RNA-LPAs: the latest breakthrough in immuno-oncology?
Researchers have sought to overcome the limitations of current cancer vaccines by developing a mRNA vaccine wrapped into a vesicle within an ‘onion-like’ structure.
To tackle the limitations of current cancer vaccines, scientists from the University of Florida Health (FL, USA) designed multi-lamellar RNA lipid-particle aggregates (RNA-LPAs), a delivery tool that allows for increased payload to the tumor site. The novel approach has demonstrated promising results in its first-in-human trial.

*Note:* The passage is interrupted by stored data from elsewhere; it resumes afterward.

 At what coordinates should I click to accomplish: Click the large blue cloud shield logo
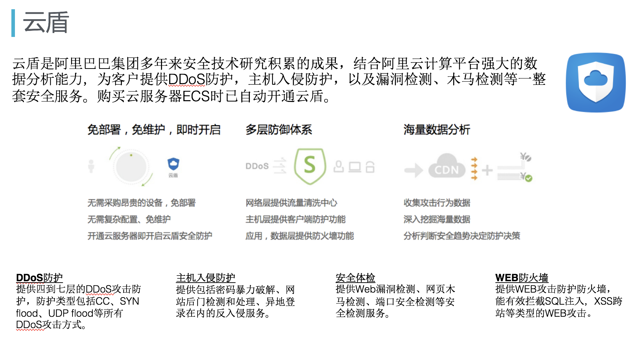[x=596, y=83]
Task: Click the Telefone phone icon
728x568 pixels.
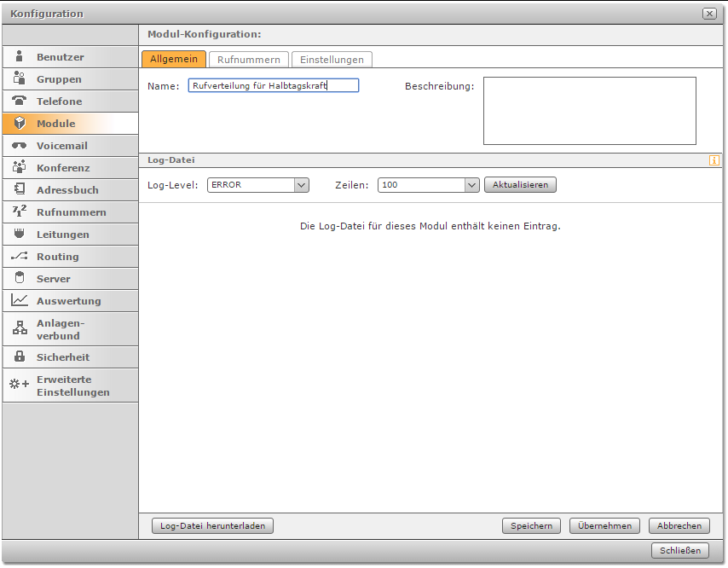Action: [x=20, y=101]
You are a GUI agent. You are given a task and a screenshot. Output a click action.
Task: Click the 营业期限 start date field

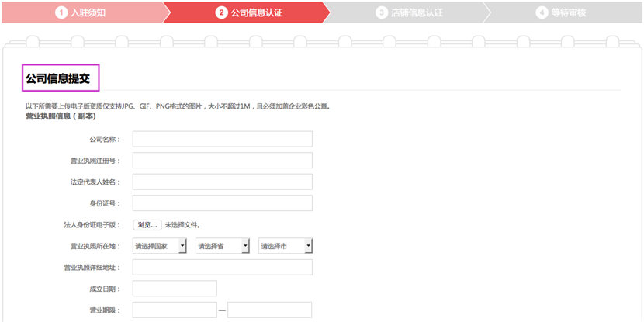click(175, 310)
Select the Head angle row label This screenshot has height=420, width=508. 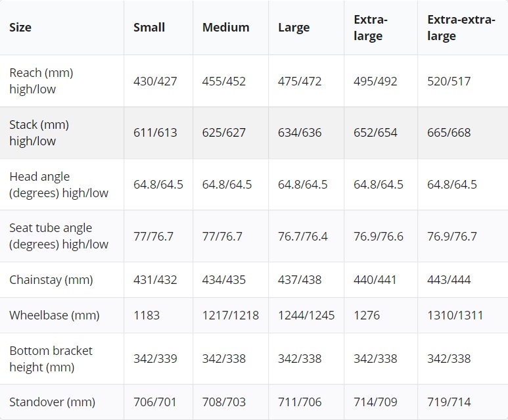pos(58,185)
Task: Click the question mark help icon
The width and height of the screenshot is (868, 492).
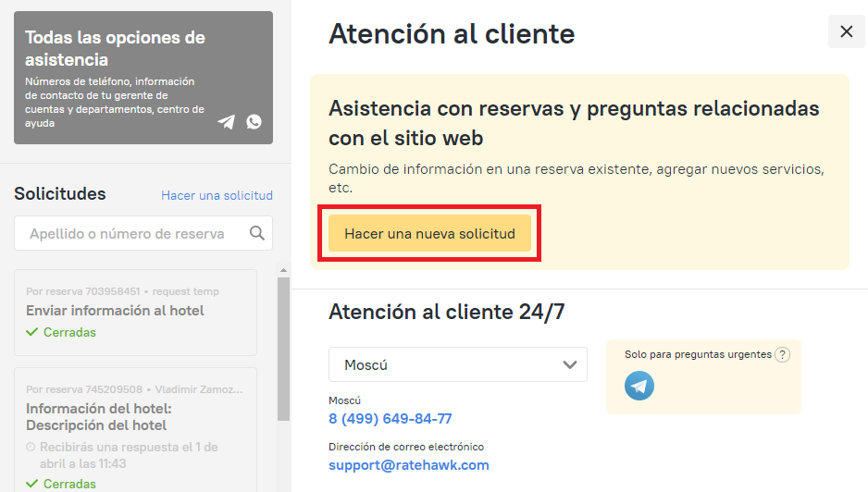Action: [782, 355]
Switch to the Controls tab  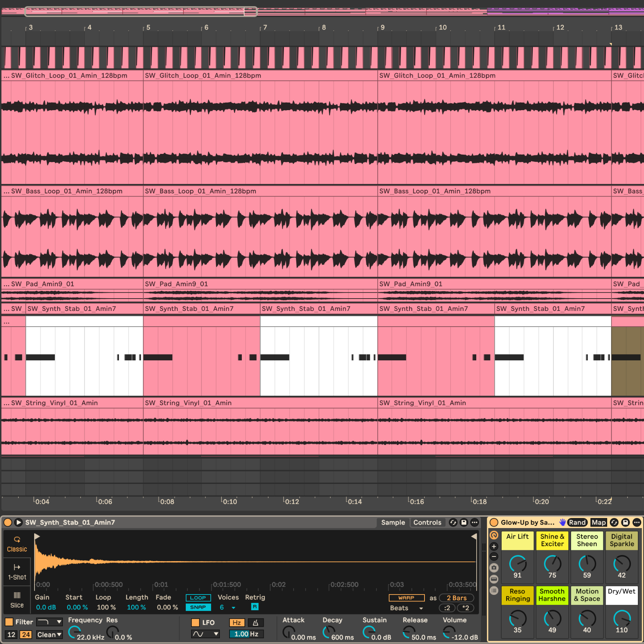(x=427, y=522)
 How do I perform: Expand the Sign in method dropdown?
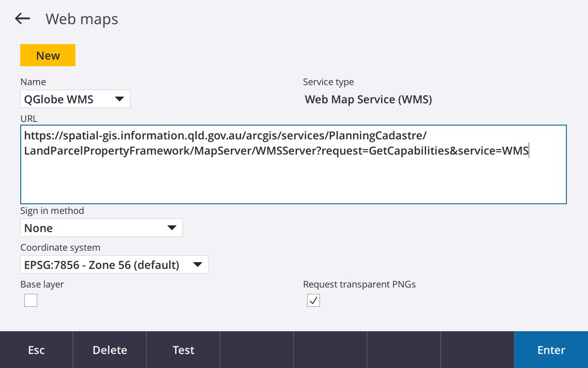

mRNA vaccines have proved greatly successful in the battle against infectious diseases. However, when it comes to cancer, they face the same obstacles that checkpoint inhibitors and CAR-T encounter, including an immunosuppressive tumor microenvironment (TME) and restricted antigenicity, due to the limited amount of mRNA payload that can be packaged per particle.
“Instead of us injecting single particles, we’re injecting clusters of particles that are wrapping around each other like onions… And the reason we’ve done that in the context of cancer is these clusters alert the immune system in a much more profound way than single particles would,” explained senior author Elias Sayour (University of Florida Health).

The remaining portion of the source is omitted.